Is prophylactic psychiatry around the corner?: combating adolescent oxidative stress for adult psychosis and schizophrenia

Akira Sawa 1,*, Larry J Seidman 2
PMCID: PMC8924824  NIHMSID: NIHMS1695458  PMID: 25189204

Abstract

Early detection and intervention are key principles in clinical medicine and psychiatry. In this issue of Neuron, Cabungcal et al. (2014) demonstrate that prophylactic treatment with antioxidants in adolescence prevent adult deficits in a rat model relevant to schizophrenia.


Schizophrenia (SZ) is a heterogeneous clinical syndrome with typical onset in late adolescence and early adulthood. SZ is typically characterized by psychotic experiences such as hallucinations and delusions, as well as deficits in emotion, motivation, social and cognitive functions. The disease course and outcome is frequently chronic and devastating. Thus, this severe psychiatric condition has been a major subject of study in psychiatry and neuroscience. Although the onset of SZ occurs, in most cases, after puberty, many lines of evidence indicate that the primary risks for the disease emerge during earlier neurodevelopment (Insel, 2010).

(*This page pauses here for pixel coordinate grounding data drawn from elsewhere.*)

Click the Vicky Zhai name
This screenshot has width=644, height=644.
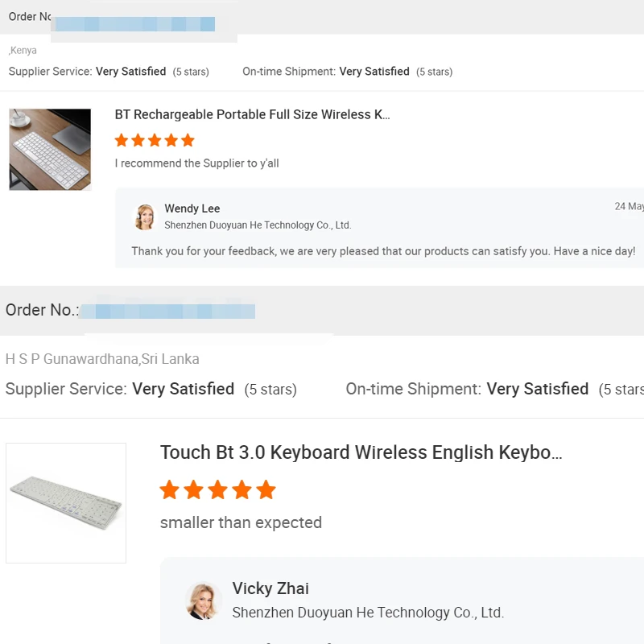tap(270, 588)
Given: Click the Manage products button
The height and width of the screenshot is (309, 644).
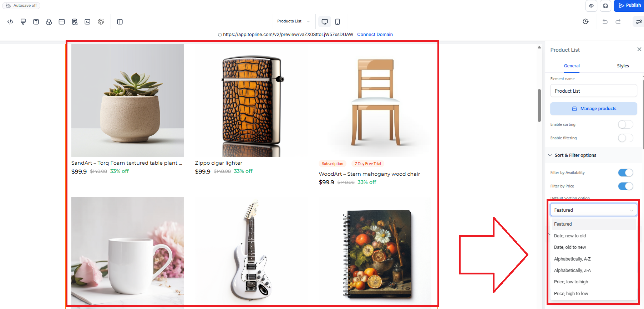Looking at the screenshot, I should (593, 109).
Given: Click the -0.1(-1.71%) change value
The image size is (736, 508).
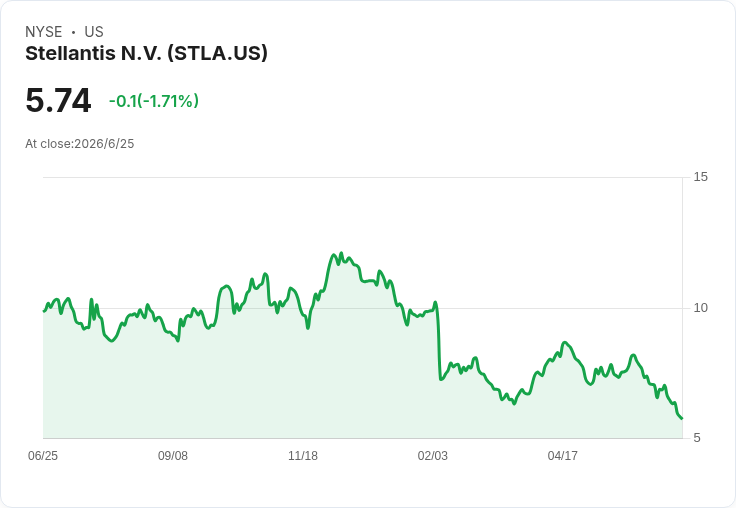Looking at the screenshot, I should (154, 100).
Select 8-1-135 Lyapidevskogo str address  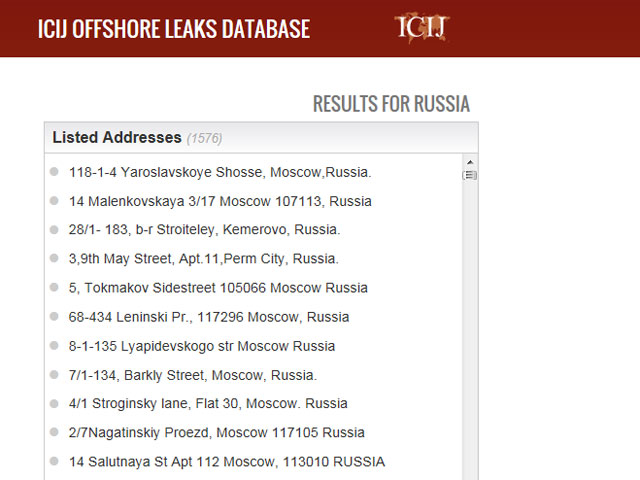(202, 346)
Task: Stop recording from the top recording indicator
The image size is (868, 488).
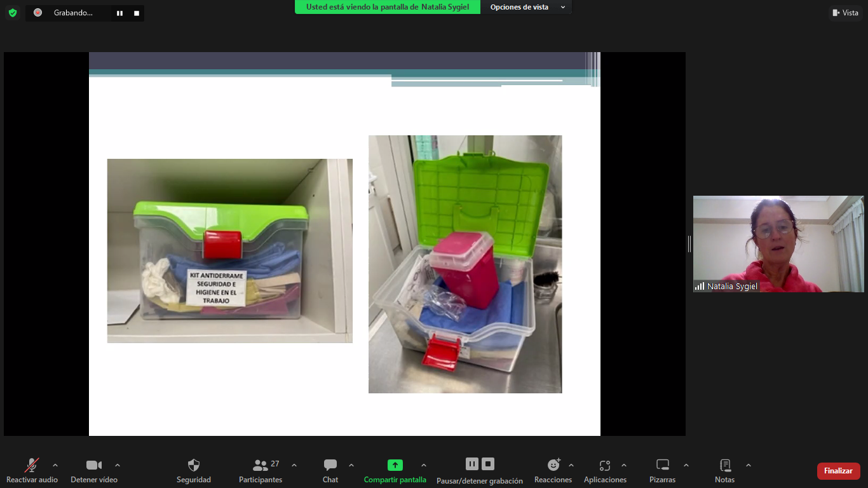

To overcome the high social burden of this difficult condition, two contrasting approaches are currently utilized. Given that SZ is highly heritable, large-scale genetic and genomic studies have taken place, and over 100 genetic risk loci for the disease have been identified (Schizophrenia Working Group of the Psychiatric Genomics, 2014). This genetic information can be a promising lead to build pathophysiological hypotheses that are to be tested in the near future. In contrast to such a bottom-up approach focused on molecular etiology, is a “top-down” strategy, in which detailed and multifaceted phenotypic analyses are undertaken with patients, ideally in a longitudinal study design. Such analyses range from clinical measures such as symptoms and cognition to magnetic resonance imaging (MRI) measures of brain chemistry and molecular profiling with specimens obtained from patients via biopsy. These two approaches are complementary and mutually beneficial.

Involvement of oxidative stress in the pathophysiology in SZ has been suggested for over 80 years. Top-down approaches that include cutting-edge technology have recently shed light on this classic hypothesis (Emiliani et al., 2014). For example, neuronal cells from SZ patients, such as induced pluripotent stem cell (iPSC)-derived neural progenitors and olfactory immature neuronal cells directly obtained from nasal biopsy are useful to address the cellular predisposition to the disease. Discovery-based approaches, such as microarray gene expression and quantitative proteomic mass spectrometry analyses applied to iPSC-derived neural progenitor cells identified abnormal gene expression and protein levels related to cytoskeletal remodeling and oxidative stress in SZ (Brennand et al., 2014). Genome-wide profiling of multiple histone methylations in olfactory neuronal cells also implied cellular susceptibility to oxidative stress in SZ (Kano et al., 2013). A recent meta-analysis of the studies on oxidative stress in blood samples from SZ patients compared with those from normal controls, considering the effect of clinical status and antipsychotic treatment, has also suggested a role for oxidative stress and its potential implication as a biomarker in SZ (Flatow et al., 2013). The next question is whether such alterations associated with oxidative stress indeed occur in the brain in the disease condition. Thus, direct assessment of this question by brain imaging, in particular magnetic resonance spectroscopy, theoretically allows us to quantitatively measure the levels of a major antioxidant glutathione in regions of interest inside the brain. Note that, although we are optimistic about this strategy, the methodology still has room for further improvement, and thus far, no consistent conclusion has been obtained in regard to the levels of brain glutathione in SZ, compared with normal controls (Emiliani et al., 2014).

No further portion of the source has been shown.